The New York Times (Robert Pear) reports on a new effort by the IRS to grapple with the concept of a "charity" hospital in today's healthcare environment. Instead of a full audit, the service wants tax-exempt hospitals to complete an extensive questionnaire about their policies and practices.
You can see the questionnaire (or should I say Form 13790) on the IRS web site and I've summarized the categories below.
The IRS is in a bind with charity hospitals. Their last real guidance came out in 1969 (Revenue ruling 69-545) and provided just two blatantly obvious examples (to us) of hospitals that would and would not make the cut. The loser "Hospital B" had a board controlled by five doctors who wouldn't allow other doctors to practice there. (Undoubtedly this represented a real scenario in 1969.)

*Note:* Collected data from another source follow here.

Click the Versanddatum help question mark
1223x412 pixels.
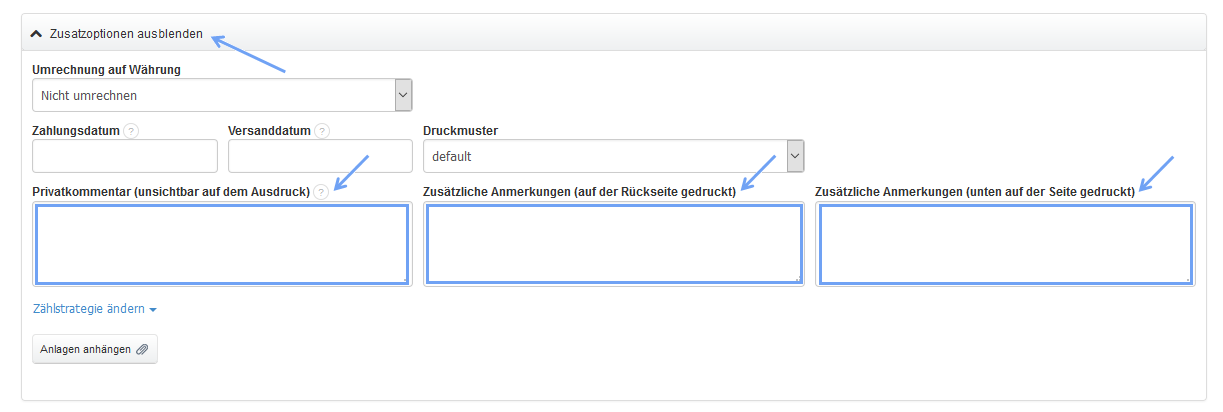pos(321,131)
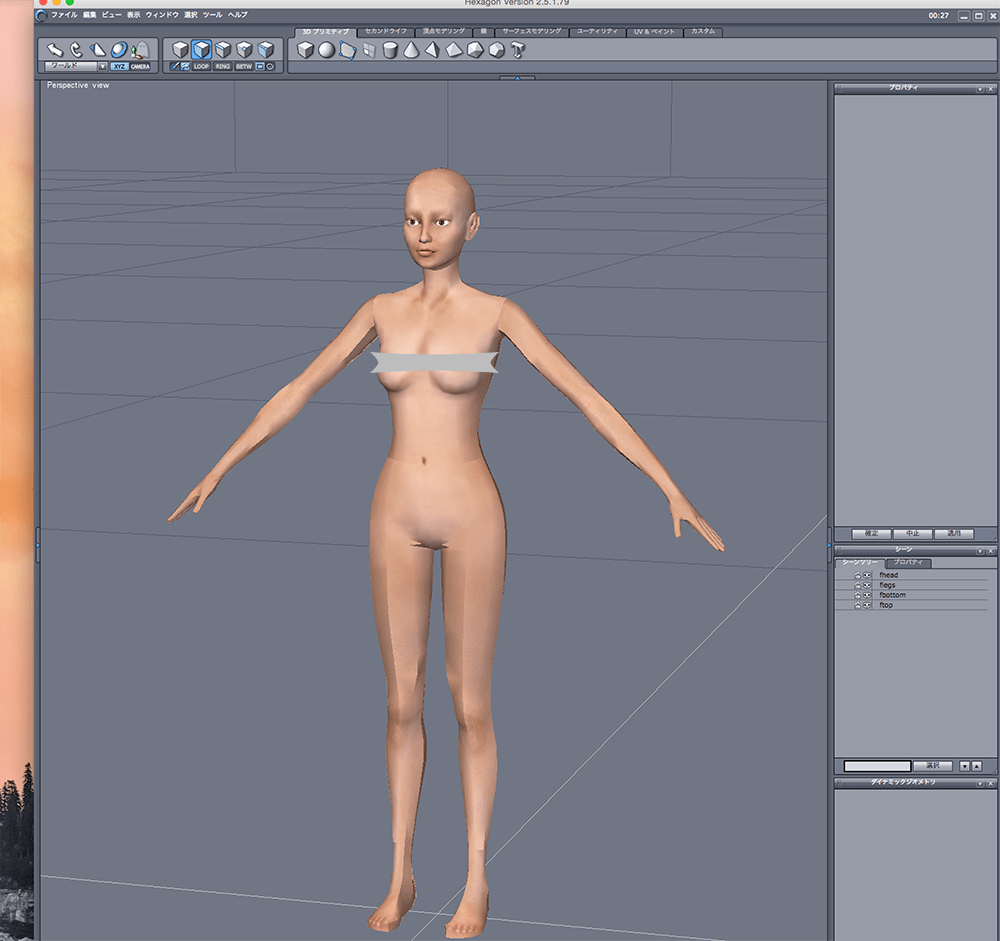Activate the rotate manipulator tool
The width and height of the screenshot is (1000, 941).
pos(76,49)
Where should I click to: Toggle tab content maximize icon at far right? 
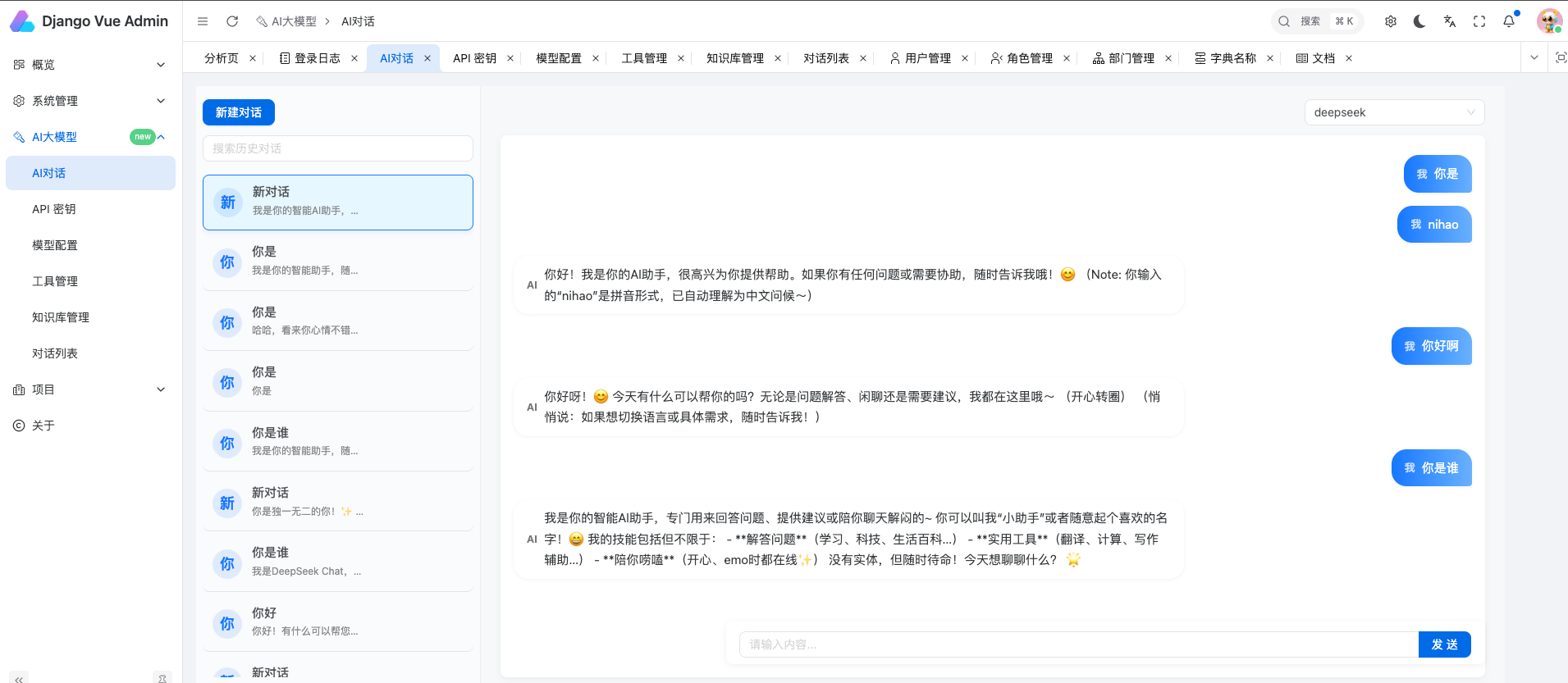[1561, 57]

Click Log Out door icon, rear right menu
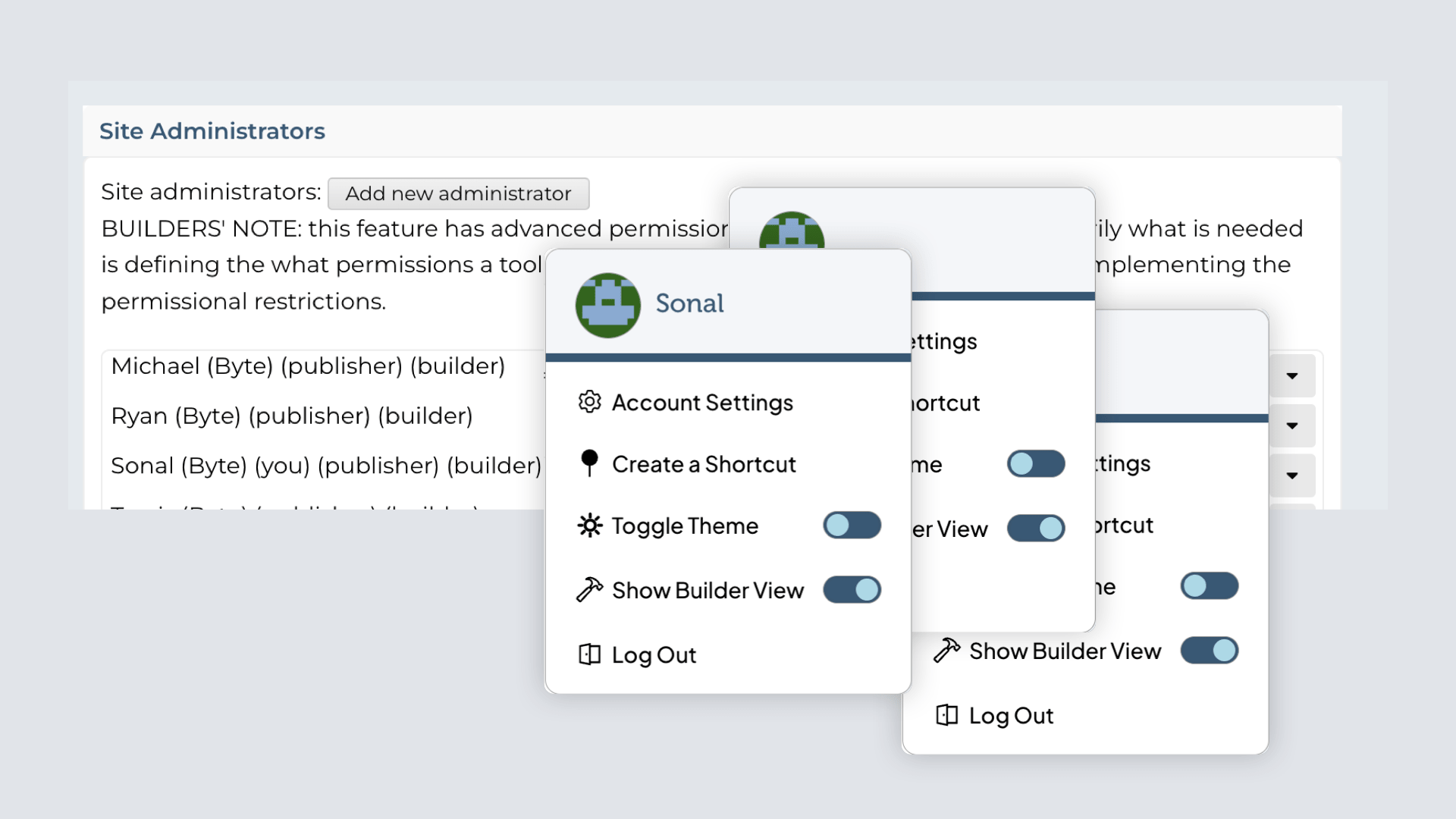pos(946,715)
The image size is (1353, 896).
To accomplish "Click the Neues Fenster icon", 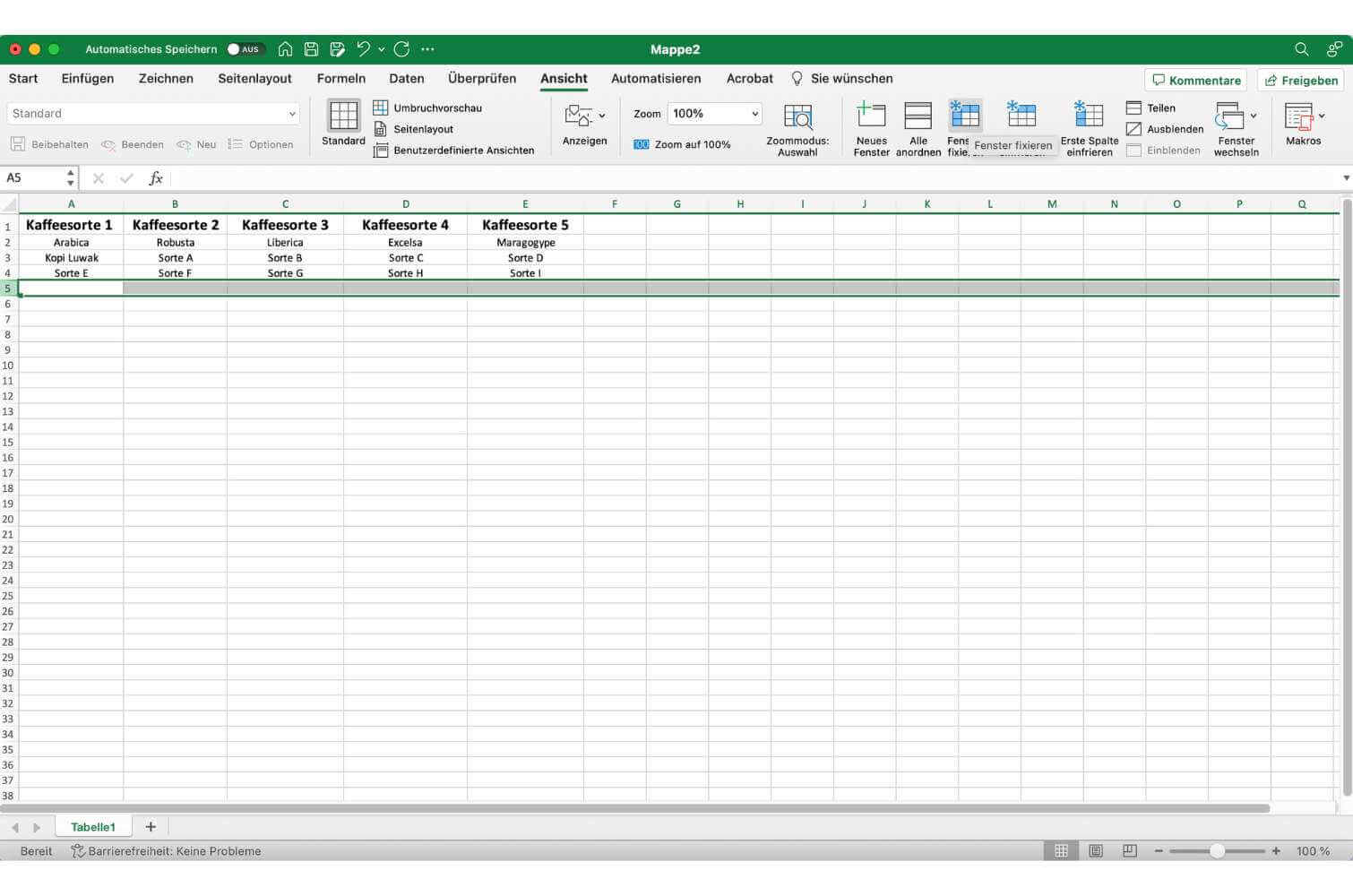I will tap(871, 116).
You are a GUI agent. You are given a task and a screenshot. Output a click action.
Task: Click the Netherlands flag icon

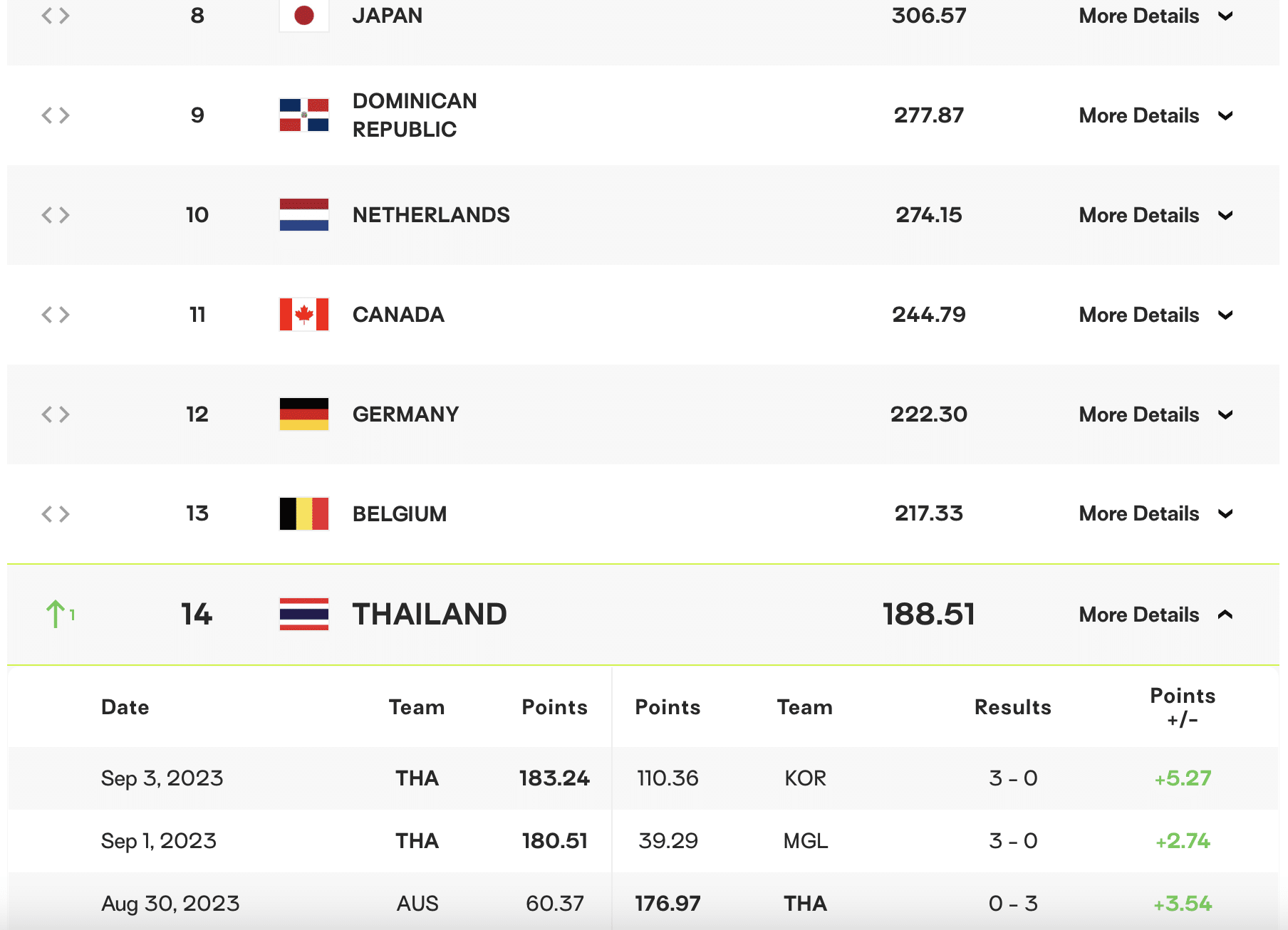point(304,215)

But the world of health care is much more complicated now, and questions have arisen outside the IRS as to what it means to be a charity hospital:
- In recent years, there have emerged class action lawsuits challenging charity hospitals that charge higher rates to the uninsured, do not give enough free care, which engage in aggressive collection efforts, and which claim bad debt write off as their "charity care" contribution to the community.
- The attorney general of Illinois Lisa Madigan has proposed legislation that require charity hospitals to spend at least eight percent of their income on serving the uninsured.
- The local taxing authority in Champaign, Illinois, denied property tax exemption to Provena Covenant Medical Center (Provena Hospitals EIN 36-4195126 Form 990) because, among other things, it had subcontracted the operation of many of the departments of the hospital to for-profit firms. (Three years later, the hospital is still waiting for the decision on its appeal.)
- There are also the pervasive charity issues of compensation and conflict of interest, which become acute in hospitals due to their huge budgets and the multiple business interests of attending physicians.
- And in the wake of Sarbanes-Oxley, there are also concerns about the governance process within hospital boards.
My take on this IRS questionnaire:
Good thing: Focusing on large organizations like hospitals that account for a substantial chunk of charity income and employment, rather than the million tiny nonprofits that don't. The IRS only audited 375 out of 7,000 hospitals over the last ten years. The survey approach can extend their reach.
Bad thing: The implication that only charity hospitals have to provide indigent care or community outreach. All hospitals should be on an equal footing here and it should be part of the hospial accreditation process, not IRS review of charity status.
Better thing: The IRS should scrap the old "community benefit" rigamarole entirely. It's incompatible with the level of resources available for enforcement. It should be enough for charity hospitals that they don't pay dividends to stockholders, and the IRS review should primarily make sure that governance is adequate and compensation arrangements are disclosed, reviewed, and reasonable.